North American Blue Energy Partners no respondió inmediatamente a una solicitud de comentarios.
Thomas O'Donnell, estratega energético independiente, dijo que muchos yacimientos petrolíferos venezolanos dados por agotados pueden tener aún un potencial de producción significativo.
"Muchos de los que se decía que estaban muertos, agotados, en realidad no lo están. PDVSA simplemente no tenía la capacidad o el equipo para seguir explotándolos y estaban seleccionando campos", dijo.
O'Donnell se refirió a yacimientos maduros cuyos últimos estudios sísmicos se realizaron en la década de 1990 o principios de 2000 con tecnología 2D obsoleta. Afirmó que las empresas podrían obtener beneficios sustanciales si accedieran a los yacimientos ya explotados y los pusieran al día, lo que podría suponer "un aumento de entre el 50% y el 100% de lo que se obtiene ahora."
SIGUE HABIENDO RIESGO LEGAL
Un ejecutivo de una empresa de servicios petroleros que ha trabajado en Venezuela, que habló bajo condición de anonimato, dijo que el país podría aumentar la producción total en los campos existentes hasta 1,5 millones de bpd en menos de un año, siempre que los productores de petróleo obtengan las licencias que necesitan.
La persona dijo que los yacimientos petrolíferos de Venezuela son "muy indulgentes; se puede aumentar mucho la producción", en referencia a las abundantes reservas. Pero elejecutivo añadió que sigue habiendo problemas en la cadena de suministro e importantes preocupaciones en materia de seguridad, sobre todo en torno a Maracaibo.
El ejecutivo también señaló que persiste la inseguridad jurídica, ya que no hay garantías de que los acuerdos que se firmen ahora sean respetados por futuros gobiernos.
La Asamblea Nacional de Venezuela aprobó en enero una amplia reforma petrolera (link) que da autonomía a las empresas extranjeras, pero algunos de los nuevos modelos de contrato -que fueron impulsados inicialmente por Maduro con poco éxito- siguen siendo considerados como arriesgados (link) por algunos inversores potenciales, han dicho ejecutivos, añadiendo que se necesita más regulación para regir esos contratos.
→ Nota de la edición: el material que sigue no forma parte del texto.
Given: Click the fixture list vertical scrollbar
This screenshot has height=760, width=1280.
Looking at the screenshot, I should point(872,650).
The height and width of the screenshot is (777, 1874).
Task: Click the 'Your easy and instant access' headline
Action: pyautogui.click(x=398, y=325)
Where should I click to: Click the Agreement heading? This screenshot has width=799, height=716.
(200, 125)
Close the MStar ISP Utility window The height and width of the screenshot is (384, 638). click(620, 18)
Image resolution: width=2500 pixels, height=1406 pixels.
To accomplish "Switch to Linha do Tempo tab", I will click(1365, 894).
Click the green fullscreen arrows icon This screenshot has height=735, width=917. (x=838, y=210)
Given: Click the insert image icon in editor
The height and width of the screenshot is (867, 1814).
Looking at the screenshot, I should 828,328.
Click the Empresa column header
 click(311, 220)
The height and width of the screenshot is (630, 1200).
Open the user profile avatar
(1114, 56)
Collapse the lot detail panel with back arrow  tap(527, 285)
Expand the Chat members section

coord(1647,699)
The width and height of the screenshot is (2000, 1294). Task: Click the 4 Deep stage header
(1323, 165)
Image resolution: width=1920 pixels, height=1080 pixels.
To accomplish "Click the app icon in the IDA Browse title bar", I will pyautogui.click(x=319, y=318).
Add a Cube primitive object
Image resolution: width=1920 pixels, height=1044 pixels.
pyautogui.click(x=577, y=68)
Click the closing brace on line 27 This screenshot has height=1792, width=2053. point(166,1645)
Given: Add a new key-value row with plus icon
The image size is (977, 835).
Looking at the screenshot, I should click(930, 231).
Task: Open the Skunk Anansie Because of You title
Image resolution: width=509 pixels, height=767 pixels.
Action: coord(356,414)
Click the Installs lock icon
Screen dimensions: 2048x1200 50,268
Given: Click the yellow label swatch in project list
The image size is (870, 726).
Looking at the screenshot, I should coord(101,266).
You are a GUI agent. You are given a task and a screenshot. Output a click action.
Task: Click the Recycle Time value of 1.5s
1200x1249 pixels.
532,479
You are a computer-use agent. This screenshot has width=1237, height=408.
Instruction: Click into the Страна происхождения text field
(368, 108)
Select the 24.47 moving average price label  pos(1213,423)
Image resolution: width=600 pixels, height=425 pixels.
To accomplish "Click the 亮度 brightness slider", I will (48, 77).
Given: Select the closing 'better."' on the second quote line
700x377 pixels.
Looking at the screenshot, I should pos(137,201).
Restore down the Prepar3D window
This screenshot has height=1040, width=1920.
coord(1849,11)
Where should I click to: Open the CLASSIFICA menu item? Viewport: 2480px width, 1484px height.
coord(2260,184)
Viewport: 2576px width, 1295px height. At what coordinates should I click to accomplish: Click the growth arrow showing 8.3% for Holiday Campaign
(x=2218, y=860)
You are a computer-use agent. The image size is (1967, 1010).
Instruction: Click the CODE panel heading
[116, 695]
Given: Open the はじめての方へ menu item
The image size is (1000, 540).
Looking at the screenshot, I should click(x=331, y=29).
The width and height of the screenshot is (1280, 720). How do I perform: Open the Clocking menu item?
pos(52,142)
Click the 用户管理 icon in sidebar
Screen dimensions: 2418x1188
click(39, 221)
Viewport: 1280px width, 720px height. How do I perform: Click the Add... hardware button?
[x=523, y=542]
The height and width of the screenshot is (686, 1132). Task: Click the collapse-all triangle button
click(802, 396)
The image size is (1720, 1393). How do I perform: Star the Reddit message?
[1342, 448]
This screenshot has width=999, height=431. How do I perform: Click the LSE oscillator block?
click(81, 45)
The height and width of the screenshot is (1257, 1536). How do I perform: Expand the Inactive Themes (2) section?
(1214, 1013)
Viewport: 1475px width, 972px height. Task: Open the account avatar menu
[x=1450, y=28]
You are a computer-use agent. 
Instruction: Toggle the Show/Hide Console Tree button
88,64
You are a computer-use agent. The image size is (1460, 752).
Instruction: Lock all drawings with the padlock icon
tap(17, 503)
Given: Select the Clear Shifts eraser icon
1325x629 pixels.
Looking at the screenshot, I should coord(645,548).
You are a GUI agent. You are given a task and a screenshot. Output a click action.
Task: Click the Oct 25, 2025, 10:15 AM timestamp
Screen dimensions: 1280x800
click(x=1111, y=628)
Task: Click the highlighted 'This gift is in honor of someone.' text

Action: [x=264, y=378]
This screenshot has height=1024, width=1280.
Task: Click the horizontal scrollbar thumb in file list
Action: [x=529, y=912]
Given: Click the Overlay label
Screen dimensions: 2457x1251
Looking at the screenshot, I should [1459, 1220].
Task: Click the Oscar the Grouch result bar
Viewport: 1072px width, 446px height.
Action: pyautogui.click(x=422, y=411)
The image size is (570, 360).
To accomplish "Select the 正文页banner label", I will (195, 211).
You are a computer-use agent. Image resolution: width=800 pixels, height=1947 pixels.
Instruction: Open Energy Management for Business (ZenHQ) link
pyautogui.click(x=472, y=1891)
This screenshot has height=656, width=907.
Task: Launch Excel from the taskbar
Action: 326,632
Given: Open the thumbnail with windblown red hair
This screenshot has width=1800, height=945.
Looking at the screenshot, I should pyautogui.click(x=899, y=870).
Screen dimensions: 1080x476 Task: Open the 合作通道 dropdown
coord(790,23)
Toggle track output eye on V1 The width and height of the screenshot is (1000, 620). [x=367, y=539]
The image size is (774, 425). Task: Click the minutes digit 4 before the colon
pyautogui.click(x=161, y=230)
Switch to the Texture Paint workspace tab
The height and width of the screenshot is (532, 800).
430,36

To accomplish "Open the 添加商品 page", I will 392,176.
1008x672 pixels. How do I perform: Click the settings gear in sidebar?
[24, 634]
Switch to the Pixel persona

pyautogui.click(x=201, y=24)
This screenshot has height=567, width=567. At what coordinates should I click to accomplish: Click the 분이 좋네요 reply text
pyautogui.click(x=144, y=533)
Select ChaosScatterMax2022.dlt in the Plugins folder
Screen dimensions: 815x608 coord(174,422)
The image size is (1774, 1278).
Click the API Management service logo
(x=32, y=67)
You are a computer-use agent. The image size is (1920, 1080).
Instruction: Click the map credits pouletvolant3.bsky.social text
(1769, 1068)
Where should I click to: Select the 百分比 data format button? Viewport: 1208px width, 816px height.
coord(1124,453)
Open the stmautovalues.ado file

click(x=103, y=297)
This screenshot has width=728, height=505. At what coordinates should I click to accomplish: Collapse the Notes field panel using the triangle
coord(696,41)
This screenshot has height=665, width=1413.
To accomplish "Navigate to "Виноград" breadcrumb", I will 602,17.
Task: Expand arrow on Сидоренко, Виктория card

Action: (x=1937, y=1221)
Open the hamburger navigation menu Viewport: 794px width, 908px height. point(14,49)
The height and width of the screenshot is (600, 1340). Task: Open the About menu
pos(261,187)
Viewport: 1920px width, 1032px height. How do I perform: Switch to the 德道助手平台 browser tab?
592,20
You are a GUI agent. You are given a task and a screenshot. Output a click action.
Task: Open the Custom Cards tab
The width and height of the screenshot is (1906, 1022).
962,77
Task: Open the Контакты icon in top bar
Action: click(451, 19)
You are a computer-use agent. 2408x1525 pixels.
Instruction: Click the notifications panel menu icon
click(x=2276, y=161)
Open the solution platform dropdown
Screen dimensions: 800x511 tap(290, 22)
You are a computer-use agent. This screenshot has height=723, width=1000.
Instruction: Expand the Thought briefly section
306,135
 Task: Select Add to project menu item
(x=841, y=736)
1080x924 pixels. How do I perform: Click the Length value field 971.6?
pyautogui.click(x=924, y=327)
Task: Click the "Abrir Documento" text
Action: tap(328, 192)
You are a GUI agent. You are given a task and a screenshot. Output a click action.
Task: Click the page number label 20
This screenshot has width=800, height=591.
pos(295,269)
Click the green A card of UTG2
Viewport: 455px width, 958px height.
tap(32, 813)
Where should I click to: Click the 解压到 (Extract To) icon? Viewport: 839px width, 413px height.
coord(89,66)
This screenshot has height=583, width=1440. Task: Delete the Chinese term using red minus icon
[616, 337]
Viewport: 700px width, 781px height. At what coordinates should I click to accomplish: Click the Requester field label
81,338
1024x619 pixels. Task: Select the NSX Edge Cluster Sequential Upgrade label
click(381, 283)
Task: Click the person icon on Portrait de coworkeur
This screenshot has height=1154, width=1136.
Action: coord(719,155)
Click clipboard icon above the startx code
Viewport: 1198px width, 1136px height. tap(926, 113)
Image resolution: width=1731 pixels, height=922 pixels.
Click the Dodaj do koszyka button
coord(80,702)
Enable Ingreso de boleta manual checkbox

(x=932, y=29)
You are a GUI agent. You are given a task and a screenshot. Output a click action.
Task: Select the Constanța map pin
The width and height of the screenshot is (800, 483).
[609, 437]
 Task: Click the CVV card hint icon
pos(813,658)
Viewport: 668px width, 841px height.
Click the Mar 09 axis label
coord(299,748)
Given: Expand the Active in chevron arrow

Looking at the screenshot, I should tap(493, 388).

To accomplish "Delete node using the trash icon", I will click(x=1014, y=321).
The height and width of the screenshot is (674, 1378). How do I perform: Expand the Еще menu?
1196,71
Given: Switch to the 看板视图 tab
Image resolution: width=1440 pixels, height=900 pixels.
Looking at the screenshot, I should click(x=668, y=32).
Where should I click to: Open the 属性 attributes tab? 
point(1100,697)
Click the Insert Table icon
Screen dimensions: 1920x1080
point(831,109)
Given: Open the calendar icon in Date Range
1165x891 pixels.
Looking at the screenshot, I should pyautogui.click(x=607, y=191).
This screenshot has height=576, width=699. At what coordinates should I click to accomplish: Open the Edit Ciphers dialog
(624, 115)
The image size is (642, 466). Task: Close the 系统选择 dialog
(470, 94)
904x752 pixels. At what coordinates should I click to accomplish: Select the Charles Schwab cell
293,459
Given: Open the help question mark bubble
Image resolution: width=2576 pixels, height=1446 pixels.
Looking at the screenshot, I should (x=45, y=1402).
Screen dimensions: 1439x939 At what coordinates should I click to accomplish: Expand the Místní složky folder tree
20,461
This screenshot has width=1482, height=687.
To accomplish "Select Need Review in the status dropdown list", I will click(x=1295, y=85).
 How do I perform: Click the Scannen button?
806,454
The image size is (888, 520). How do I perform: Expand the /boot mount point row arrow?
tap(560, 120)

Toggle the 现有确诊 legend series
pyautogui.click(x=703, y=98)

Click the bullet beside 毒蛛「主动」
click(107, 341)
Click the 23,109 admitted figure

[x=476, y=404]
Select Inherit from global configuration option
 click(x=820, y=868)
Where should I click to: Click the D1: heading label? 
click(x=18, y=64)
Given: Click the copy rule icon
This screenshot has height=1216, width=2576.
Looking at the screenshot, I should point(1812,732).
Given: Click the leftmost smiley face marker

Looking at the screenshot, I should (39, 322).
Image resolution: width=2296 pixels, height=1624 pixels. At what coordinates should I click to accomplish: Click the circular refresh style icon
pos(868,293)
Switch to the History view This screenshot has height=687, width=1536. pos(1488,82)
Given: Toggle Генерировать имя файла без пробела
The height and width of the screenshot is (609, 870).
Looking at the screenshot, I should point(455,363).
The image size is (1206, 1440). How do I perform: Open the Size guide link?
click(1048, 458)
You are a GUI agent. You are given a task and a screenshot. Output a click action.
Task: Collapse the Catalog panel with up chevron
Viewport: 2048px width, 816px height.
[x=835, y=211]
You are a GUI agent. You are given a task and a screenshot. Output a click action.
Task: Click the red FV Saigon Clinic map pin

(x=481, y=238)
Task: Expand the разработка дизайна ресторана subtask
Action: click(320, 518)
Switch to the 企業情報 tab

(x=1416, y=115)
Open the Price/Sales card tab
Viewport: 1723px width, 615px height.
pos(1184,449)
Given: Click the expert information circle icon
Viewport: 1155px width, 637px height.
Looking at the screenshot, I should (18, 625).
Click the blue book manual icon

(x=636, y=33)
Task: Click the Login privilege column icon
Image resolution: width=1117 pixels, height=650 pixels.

También existen dudas constitucionales sobre la legitimidad a largo plazo de la reforma aprobada. Estados Unidos, la Unión Europea y otros países no han reconocido los resultados de las elecciones parlamentarias y presidenciales de los últimos años que consideraban amañados.
Otro riesgo importante para los inversores es que futuros gobiernos estadounidenses cambien de política y alivien la presión que ha obligado a Caracas a ceder a Washington el control de las exportaciones y los ingresos petroleros.
Un trabajador de la terminal de PDVSA en La Salina, cerca del Lago de Maracaibo, dijo a Reuters que la inversión requerida será enorme, según su experiencia de 22 años trabajando en la zona. "Muchas empresas que llegan tienen los medios para arreglar esto, pero está por verse si estarán dispuestas una vez que vean este desastre," dijo el trabajador.